Depuis le 15 mars 2019, les opérations immobilières dans les communes situées en zone B2 ne sont plus éligibles au dispositif Pinel. Pour ces dernières comme pour les promoteurs immobiliers concernés, cette mesure, vécue comme un abandon de l’État, est une pilule difficile à avaler.

En 2017, le Pinel a contribué au financement de près de 67 000 investissements locatifs soit 54 % des ventes de la promotion immobilière. Ce chiffre pourrait être inférieur de moitié en 2020. C’est ce que semble indiquer, si elle se confirme sur l’année, la chute brutale des mises en vente de logements neufs au premier trimestre 2019 (-37 %).

En d’autres termes, l’arrêt du Pinel en zone B2 conduirait à une baisse de production de 30 000 à 35 000 logements neufs dès 2020.

À y bien regarder, cependant, l’arrêt des dispositifs de défiscalisation des particuliers investisseurs est loin d’être absurde si on l’envisage du point de vue du marché et du parc locatifs. Ce sont les conditions de mise en œuvre de cette politique qui sont contestables.

Les limites de la défiscalisation des particuliers investisseurs

Les dispositifs de défiscalisation successifs ont eu un effet d’entraînement indéniable sur la production de logements neufs, mais rencontrent aujourd’hui au moins deux limites.

D’abord, une grande partie des logements ainsi financés sont revendus à la fin de leur période d’amortissement, soit douze à quinze ans, à des accédants à la propriété. Ce mode de financement des logements locatifs privés introduit donc un biais dans le renouvellement du parc locatif puisque ce sont les logements les plus récents qui en sortent les premiers. En conséquence, le parc locatif libre s’accroît moins vite que les besoins ; totalisant 21,7 % des résidences principales en 2006, il n’a progressé qu’à 23 % dix ans après. Et l’âge moyen de ce parc, et corollairement sa vétusté, ne cessent d’augmenter.

Ensuite, les ménages solvables grâce au Pinel deviennent une espèce en voie de disparition : dans les zones tendues, les prix ont augmenté bien plus vite que les loyers ; pour les candidats à l’investissement de la classe moyenne, les plus nombreux mais les moins fortunés, la défiscalisation ne suffit plus à boucler leur plan de financement.

Le relais attendu des institutionnels

La solution à ces deux problèmes paraît toute trouvée : il faut que les institutionnels publics et privés prennent le relais des particuliers. C’est en partie là-dessus que misent les gouvernements successifs, depuis 2014.
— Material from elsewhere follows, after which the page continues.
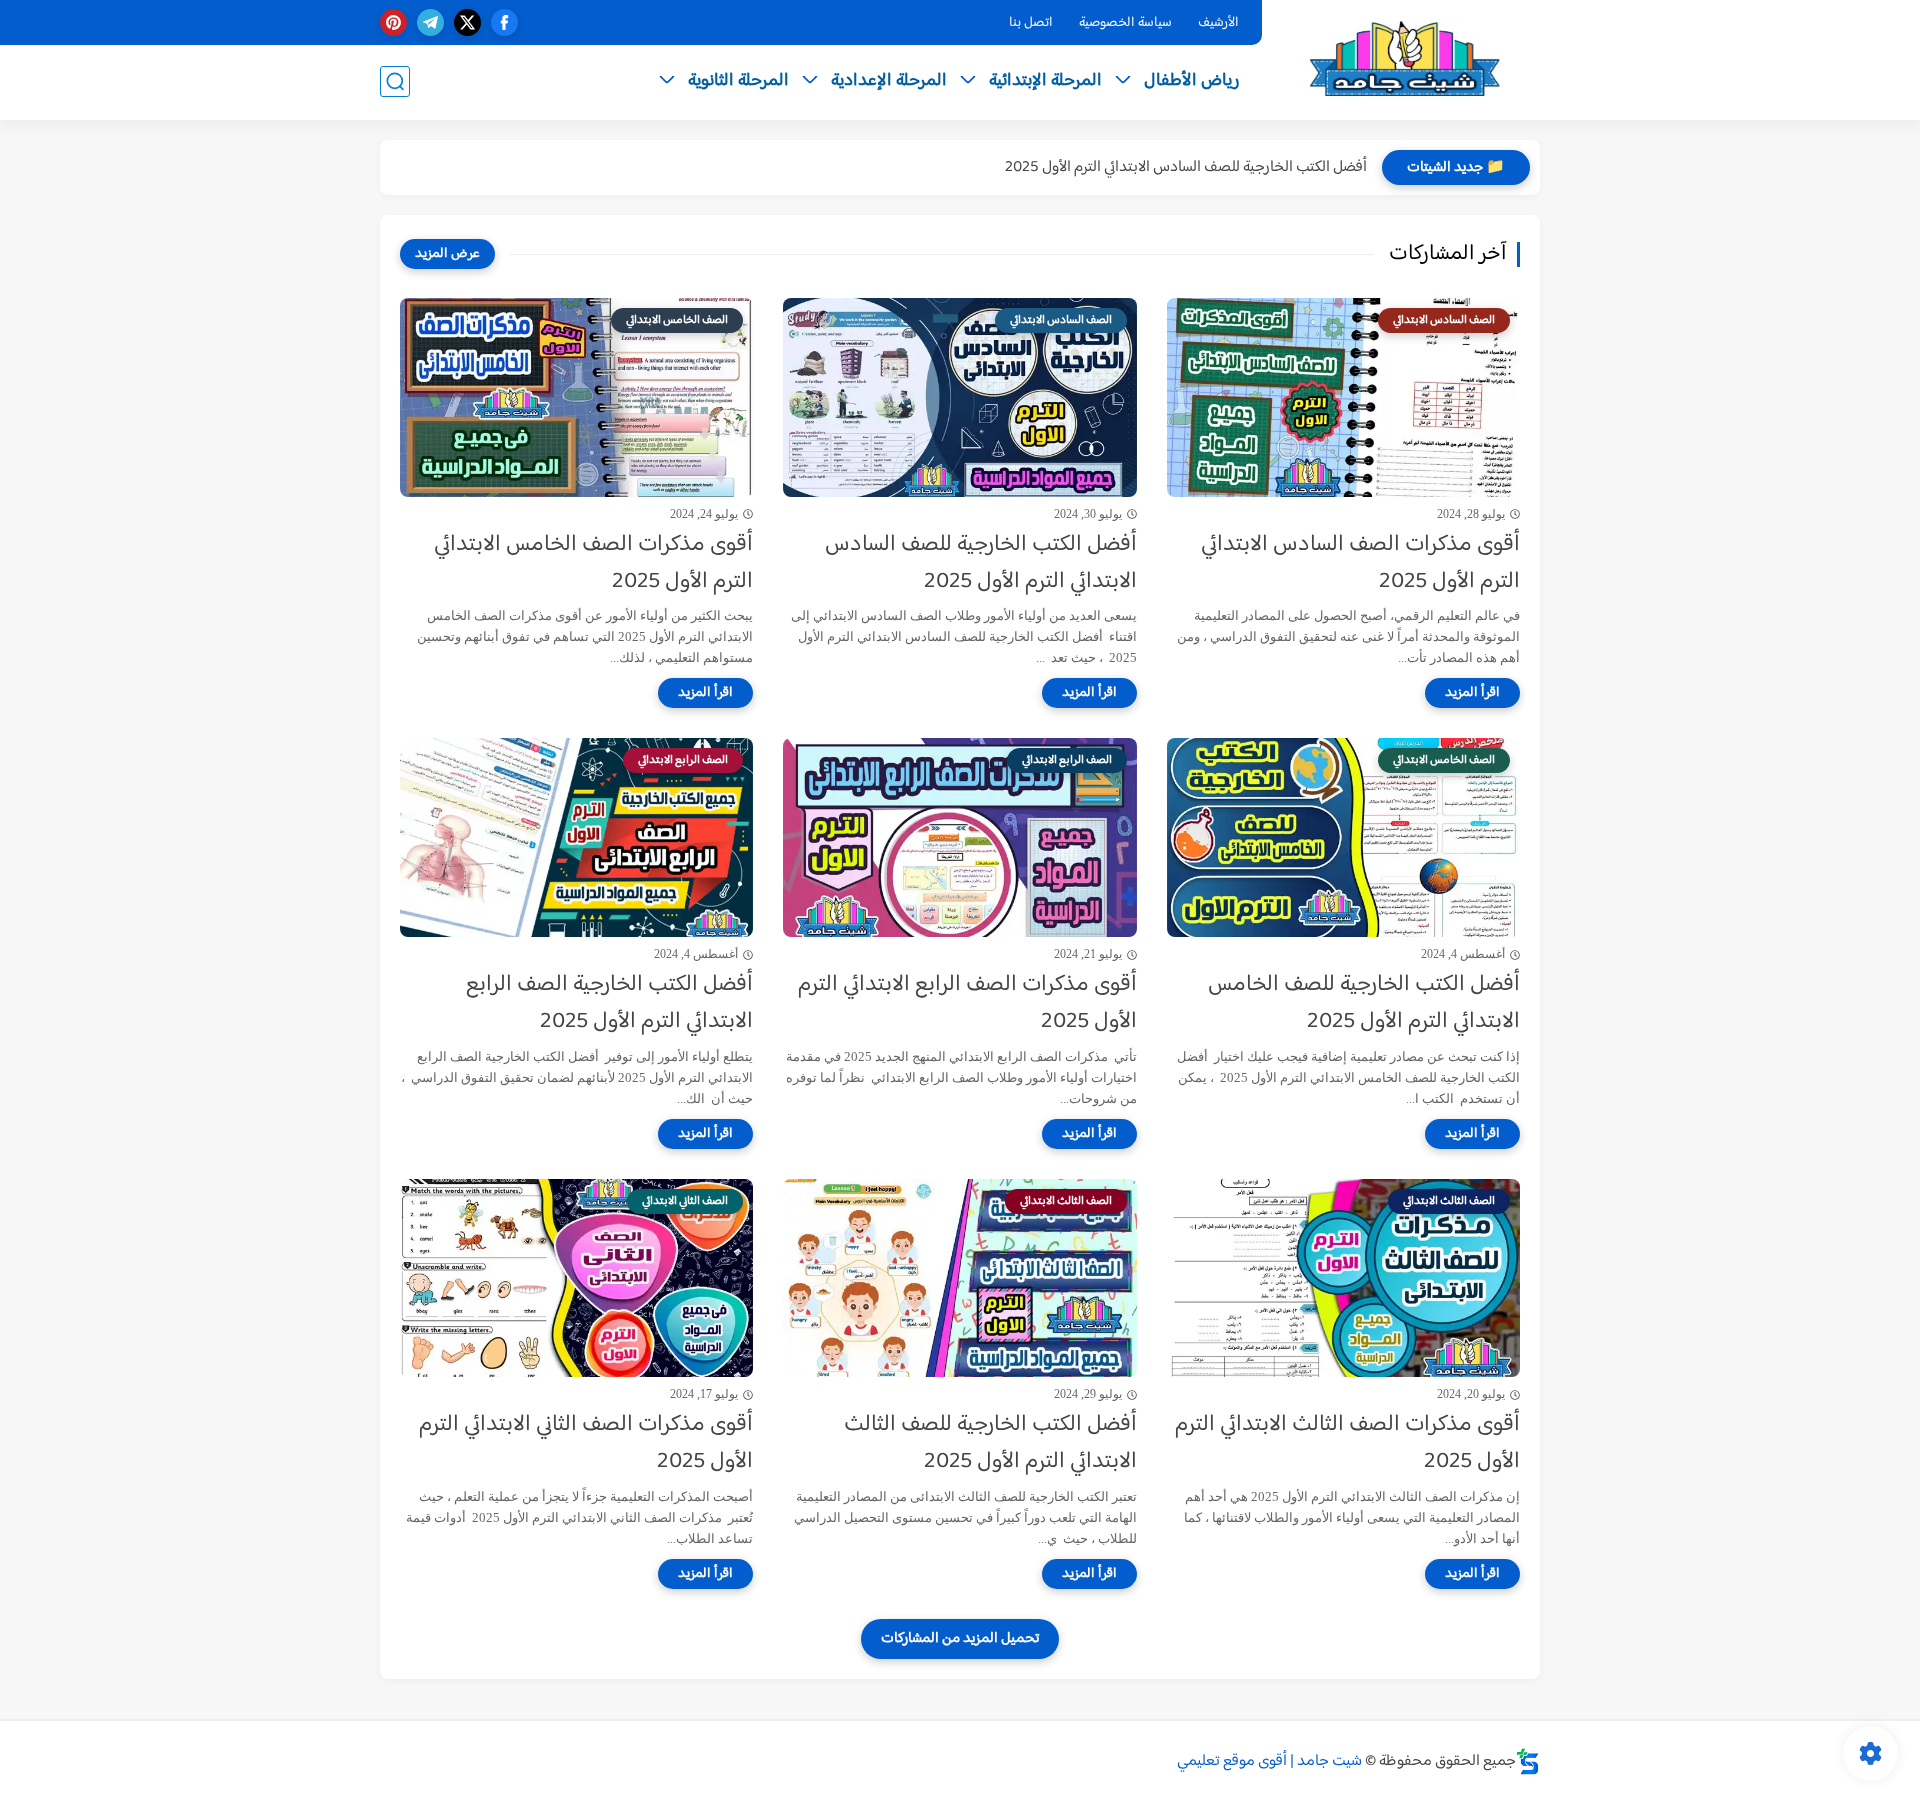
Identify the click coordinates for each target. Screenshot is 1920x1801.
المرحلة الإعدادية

Qu’est-ce en effet que le logement locatif intermédiaire, créé par la loi ALUR, sinon la possibilité offerte aux institutionnels de produire des logements visant le même segment de marché que le Pinel, dont les loyers sont plafonnés et sous conditions de ressources ? Les fonds alloués à CDC Habitat ont amorcé le processus et, en 2018, plusieurs grandes entreprises sociales de l’habitat auront, ensemble, obtenu l’agrément de déjà plus de 10 000 logements intermédiaires.

Pour le logement locatif libre, la stratégie de l’État est moins délibérée : il s’agit plutôt de prendre acte du fait que tout concourt à un retour des institutionnels sur le marché immobilier résidentiel dont ils se sont désengagés massivement au début des années 1990. La rentabilité de leur classe d’actifs de prédilection, celle du tertiaire, s’est dégradée, les bureaux étant sujets à une obsolescence accélérée, tandis que la faiblesse des taux d’intérêt rend inversement le logement, gourmand en capitaux, plus accessible qu’hier.

La stratégie de l’État, qui nous rapproche d’ailleurs du fonctionnement d’autres marchés européens, est donc parfaitement rationnelle… à un “détail” près.

En 2020, les 30 000 à 35 000 logements locatifs neufs qui ne devraient  plus être acquis par les particuliers du fait de la suppression du Pinel en B2, et de la chute des rentabilités locatives ailleurs, ne le seront pas encore par les institutionnels. D’où une transition douloureuse à venir.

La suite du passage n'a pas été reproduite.